I intuit (but have no proof) that for Date.prototype.getTime.call to work on proxies, there is a need for class-specific traps.

  • Object properties have specific traps to intermediate access (has/get/set/defineProperty/**keys, etc.),
  • [[Prototype]] has specific traps to intermediate access (get/setPrototypeOf)
  • [[Extensible]] has a specific trap to intermediate access (preventExtensions)
  • [[Call]] has a specific trap to intermediate access (apply)
  • [[Construct]] has a specific trap to intermediate access (construct)
  • Some other things that are somewhat internal (@@iterator, @@class, etc.) are exposed as symbols and are mediated via object properties-related trap

The pattern I see is that a good share of object internal properties (ES5.1 - 8.6.2 - Table 8 and Table 9) have traps dedicated to mediate access.

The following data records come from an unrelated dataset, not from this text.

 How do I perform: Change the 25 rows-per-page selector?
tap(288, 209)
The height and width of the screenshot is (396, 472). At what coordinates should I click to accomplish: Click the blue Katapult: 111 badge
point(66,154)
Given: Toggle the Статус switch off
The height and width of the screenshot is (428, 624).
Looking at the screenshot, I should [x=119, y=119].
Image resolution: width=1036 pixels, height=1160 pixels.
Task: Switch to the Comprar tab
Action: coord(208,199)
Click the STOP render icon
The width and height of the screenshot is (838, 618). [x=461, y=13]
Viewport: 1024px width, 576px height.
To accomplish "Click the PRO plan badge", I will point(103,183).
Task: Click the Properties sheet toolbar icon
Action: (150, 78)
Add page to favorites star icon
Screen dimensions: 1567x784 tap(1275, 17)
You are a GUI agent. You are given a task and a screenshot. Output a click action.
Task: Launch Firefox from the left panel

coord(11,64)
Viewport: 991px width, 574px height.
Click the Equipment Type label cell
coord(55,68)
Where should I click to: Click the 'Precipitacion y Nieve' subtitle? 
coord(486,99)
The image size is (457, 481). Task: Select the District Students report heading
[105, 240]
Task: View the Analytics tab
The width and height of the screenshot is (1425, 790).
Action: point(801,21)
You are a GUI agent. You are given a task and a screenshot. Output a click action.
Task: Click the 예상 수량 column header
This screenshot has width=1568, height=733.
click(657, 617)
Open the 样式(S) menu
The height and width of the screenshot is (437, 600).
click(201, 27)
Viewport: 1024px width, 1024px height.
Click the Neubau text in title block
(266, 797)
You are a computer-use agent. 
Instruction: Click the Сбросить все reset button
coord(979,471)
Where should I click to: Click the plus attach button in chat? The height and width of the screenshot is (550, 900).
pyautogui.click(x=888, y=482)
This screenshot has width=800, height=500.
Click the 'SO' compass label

The case of functions is interesting. There are traps that are only relevant when the target is a function. In that regard, adding traps that are specific to accessing the Date internal [[Time]] value or specific traps to mediate access to [[MapData]] isn't any different than the current specific traps that mediate [[Call]] or [[Construct]]

I think your analysis is mostly right: if we want to make e.g. Date.prototype.getTime.call(proxy) work, then the easiest way to fit that into the current design would be to add Date-specific traps (and Map-specific, Set-specific, Regexp-specific, etc. traps)

The question is whether there's a strong need for intercepting these operations. It implies a pretty strong growth of the handler API. And it's not sufficiently general-purpose to also work for exotics that are defined outside of ES6 (e.g. DOM objects). For full transparency across isolated object graphs, I think membranes are still the way to go.